Em 2019, os sócios decidiram levar a Cozinhe.me para um novo estágio, mais tecnológico. De olho no futuro em que a Internet das Coisas vai conectar os aparelhos domésticos estão conectados com a rede, eles começaram a se questionar se um dia não seria possível abrir a geladeira e consultar um assistente de voz: “Fulana, tenho esse, esse e aquele ingrediente…O que posso preparar com isso?” 

Assim nasceu Olivia, uma assistente virtual pensada para receitas. Ela é a primeira de uma linhagem, que inclui mais quatro bots a serem lançados em 2020. Todos foram desenvolvidos por um programador freelancer, por encomenda da Cozinhe.me. O job levou dois meses, ao custo de 20 mil reais. 

A aposta parece ter sido acertada.
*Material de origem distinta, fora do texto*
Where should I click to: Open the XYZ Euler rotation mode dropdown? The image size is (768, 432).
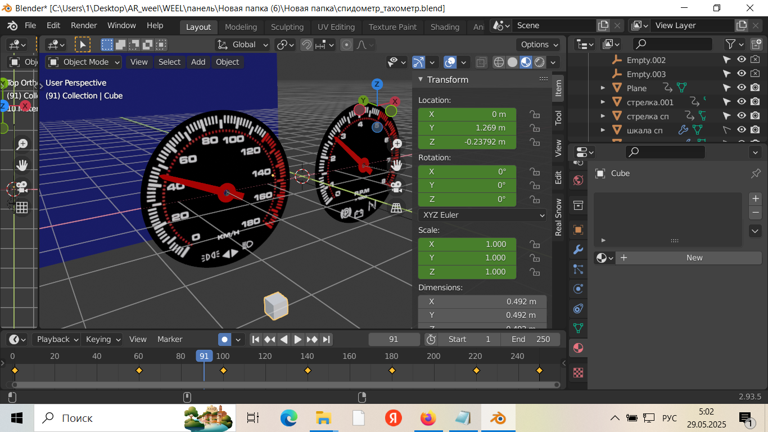tap(482, 215)
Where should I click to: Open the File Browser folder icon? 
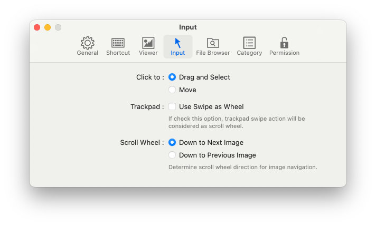(x=213, y=43)
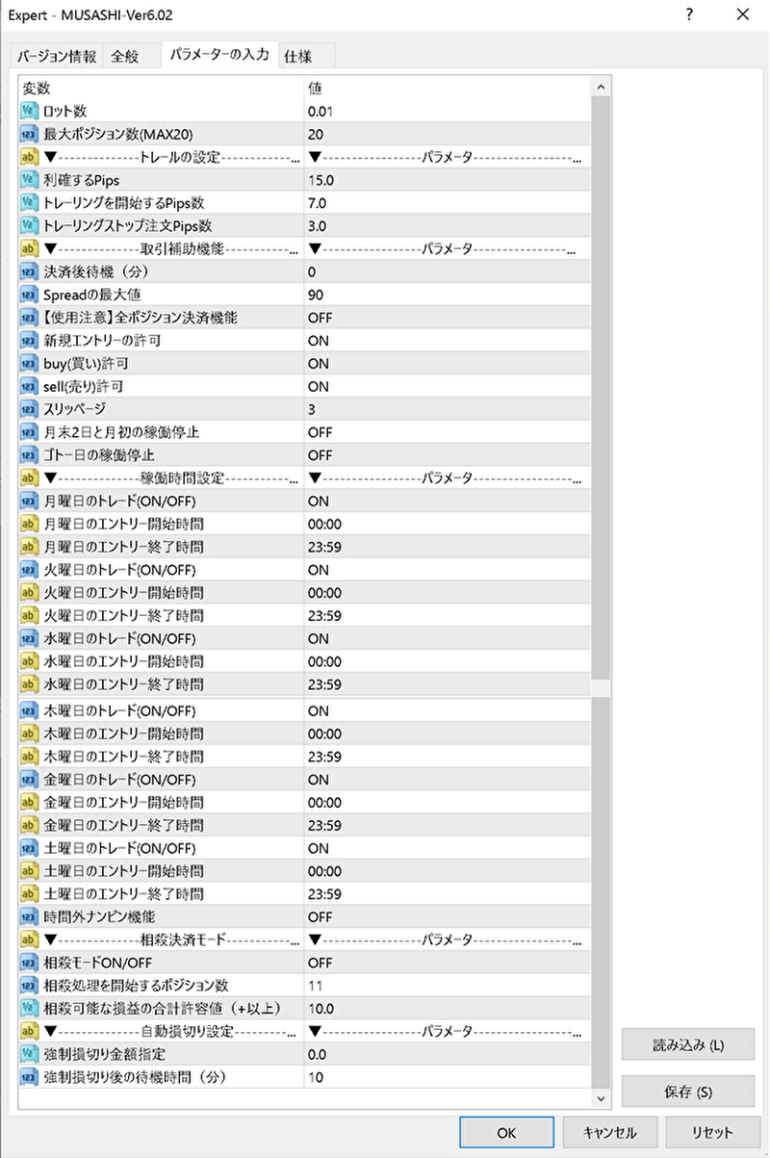Image resolution: width=770 pixels, height=1158 pixels.
Task: Click the vertical scrollbar thumb in parameter list
Action: (602, 385)
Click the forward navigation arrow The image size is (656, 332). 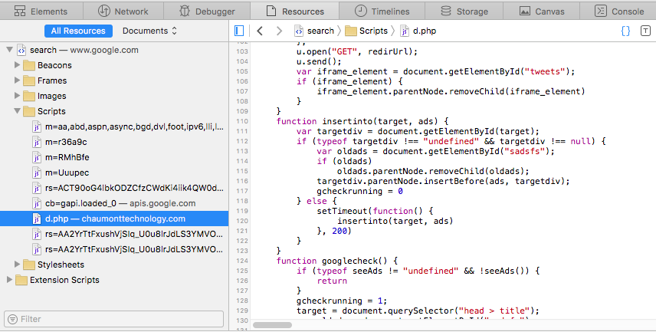pos(278,31)
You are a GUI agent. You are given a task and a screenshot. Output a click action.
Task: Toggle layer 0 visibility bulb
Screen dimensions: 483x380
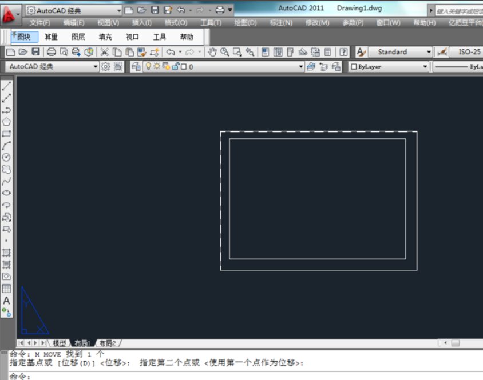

Em meados do ano, a IBM fez um contato com a Cozinhe.me, sondando sobre a possibilidade de integrar o projeto de bots à sua plataforma Watson, de inteligência artificial e Machine Learning. A ideia ainda está sendo avaliada pelos sócios — a alternativa seria desenvolver o próprio sistema, preservando assim sua autonomia.

EM 2020, OLÍVIA VAI GANHAR A COMPANHIA DE MAIS QUATRO “CHEF-BOTS”

Olivia ainda não é fonte de receita. Hoje, 70% do faturamento da Cozinhe.me — de cerca de 130 mil reais, em 2019 — vêm da venda dos molhos. A empresa também segue fazendo jantares e participando de festivais e eventos.

“Olívia veio para melhorar as experiências com os molhos, para ajudar a escalar as caixas, inspirar a criação de receitas e, eventualmente, vai ser também um produto”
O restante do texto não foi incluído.